Assignment: Repeat only the lines from the one containing "Given: Toggle favorite star on the profile" to the final line below, exactly as they read, and leave every picture out.

Listed entries:

————

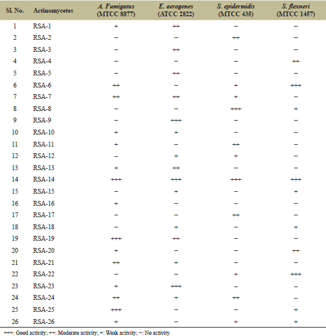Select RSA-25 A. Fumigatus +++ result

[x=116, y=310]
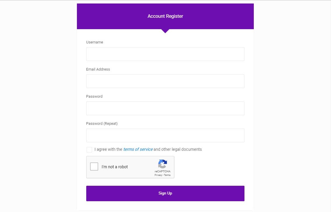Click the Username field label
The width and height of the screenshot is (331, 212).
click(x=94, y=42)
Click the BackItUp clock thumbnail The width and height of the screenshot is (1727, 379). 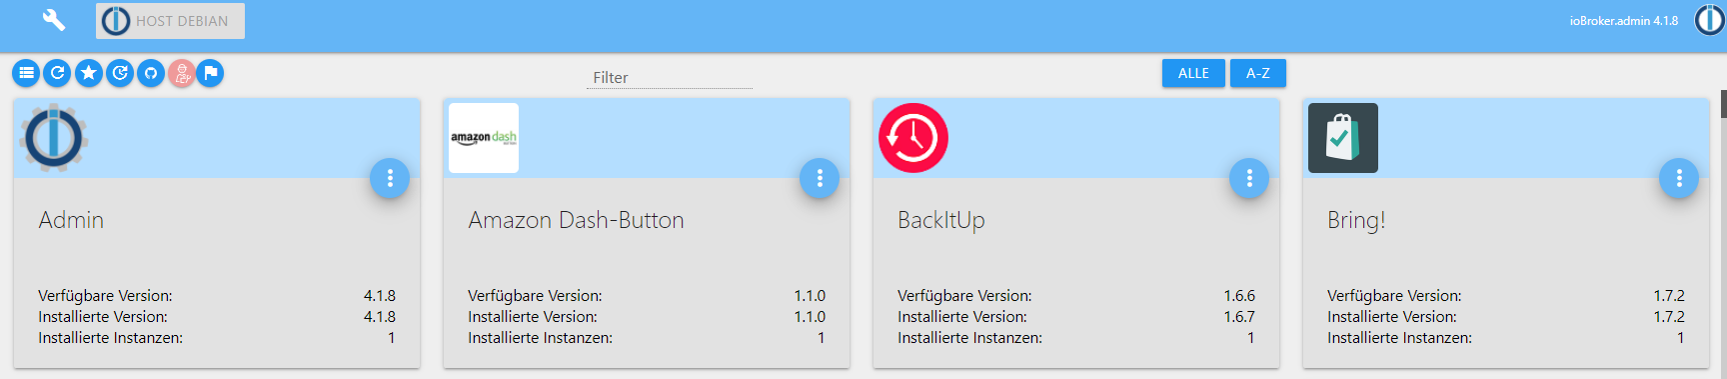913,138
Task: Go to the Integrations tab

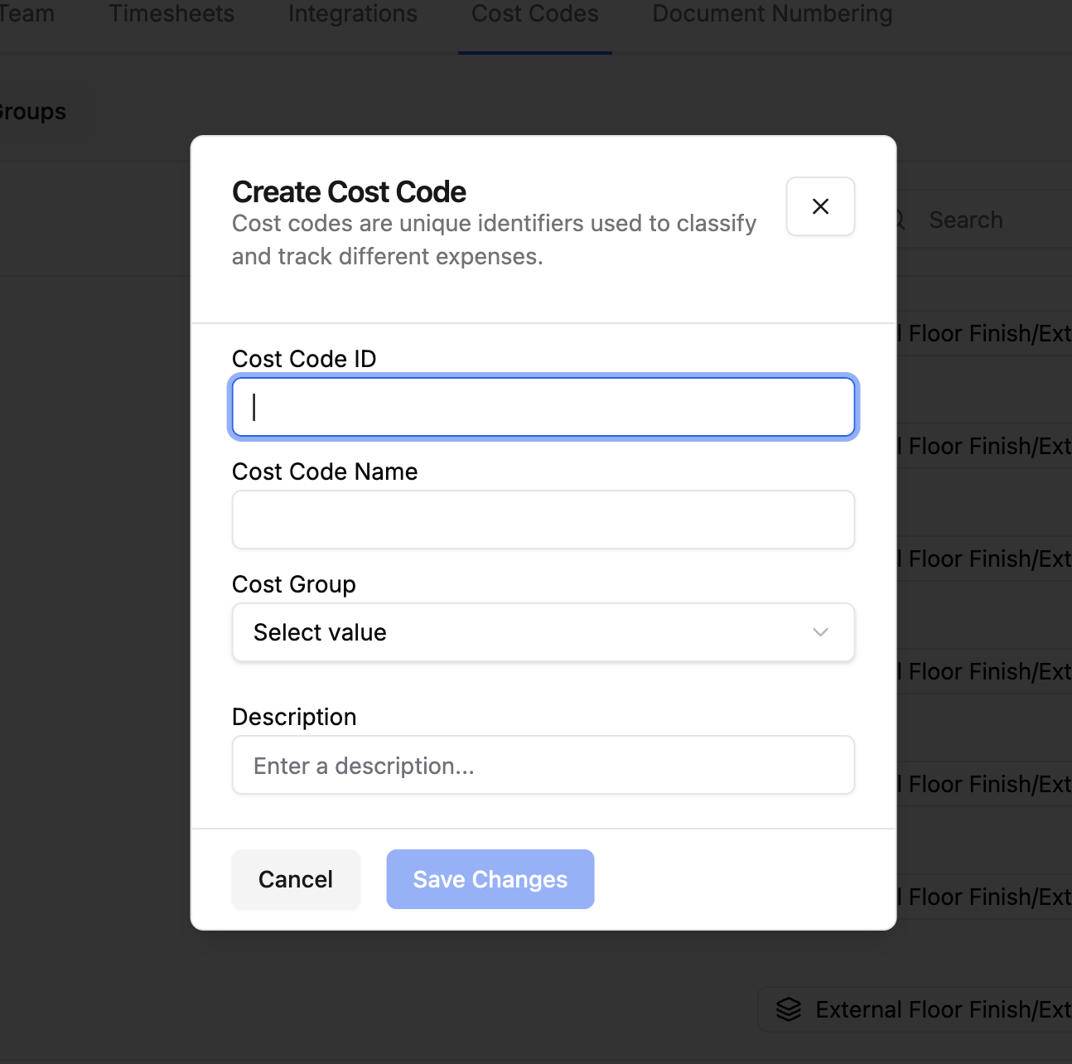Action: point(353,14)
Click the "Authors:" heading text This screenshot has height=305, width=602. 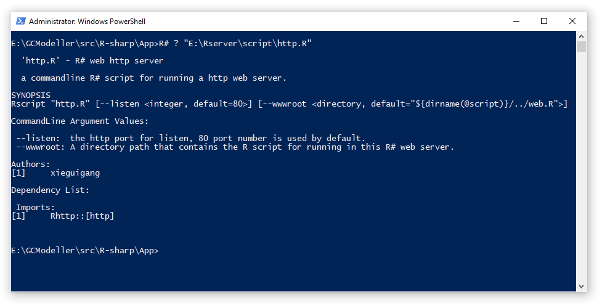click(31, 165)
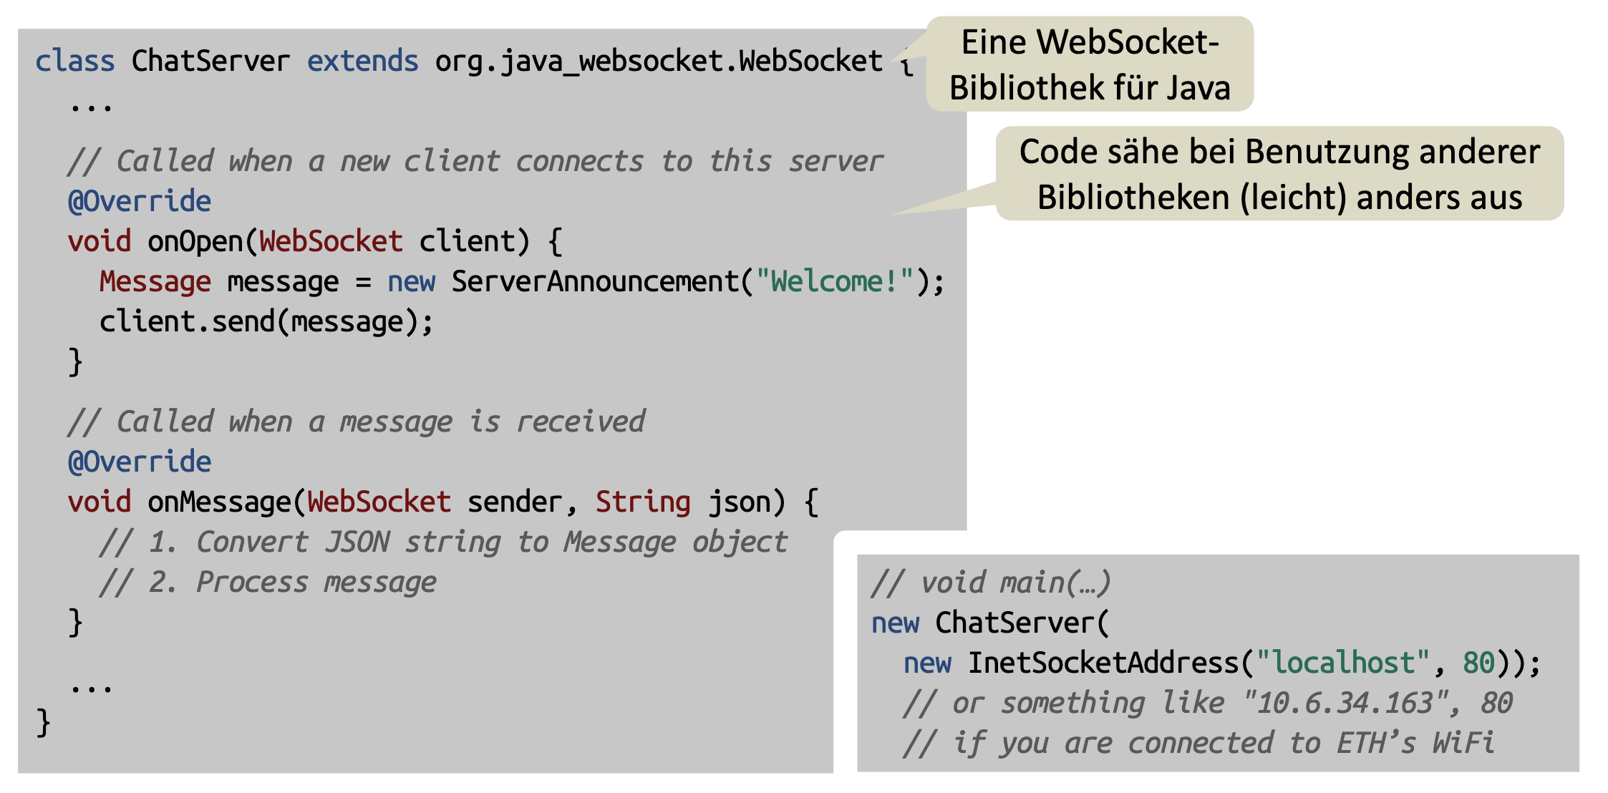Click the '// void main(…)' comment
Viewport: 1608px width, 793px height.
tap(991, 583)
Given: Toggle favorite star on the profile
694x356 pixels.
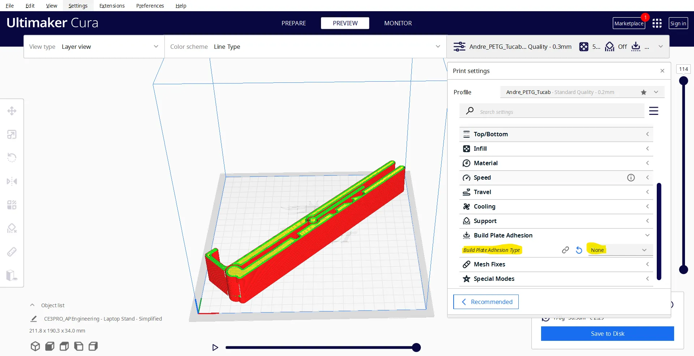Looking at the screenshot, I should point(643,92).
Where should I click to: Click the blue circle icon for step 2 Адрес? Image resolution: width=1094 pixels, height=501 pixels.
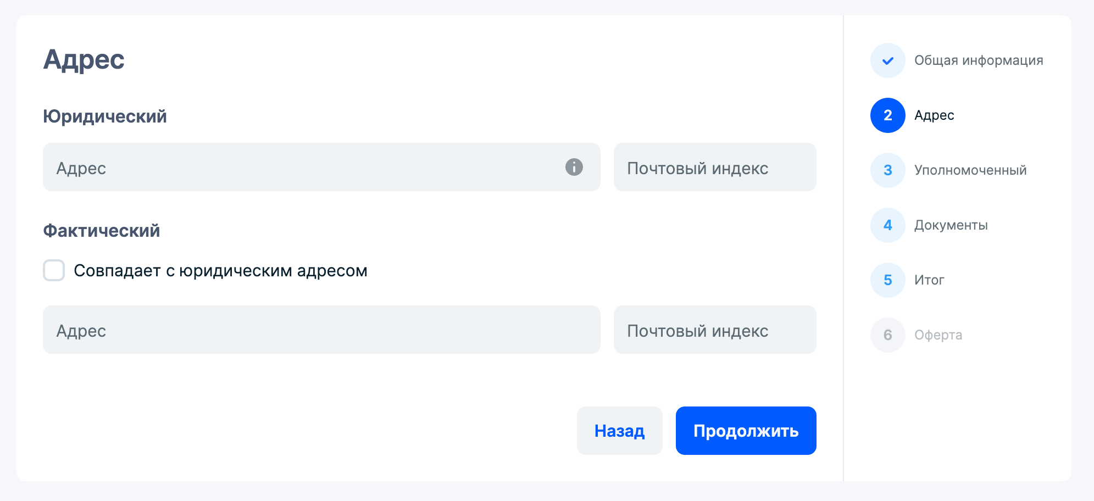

————

Response to this exercise:
Given: Toggle favorite star on the profile
694x356 pixels.
Looking at the screenshot, I should point(643,92).
Where should I click to: Click the blue circle icon for step 2 Адрес? Image resolution: width=1094 pixels, height=501 pixels.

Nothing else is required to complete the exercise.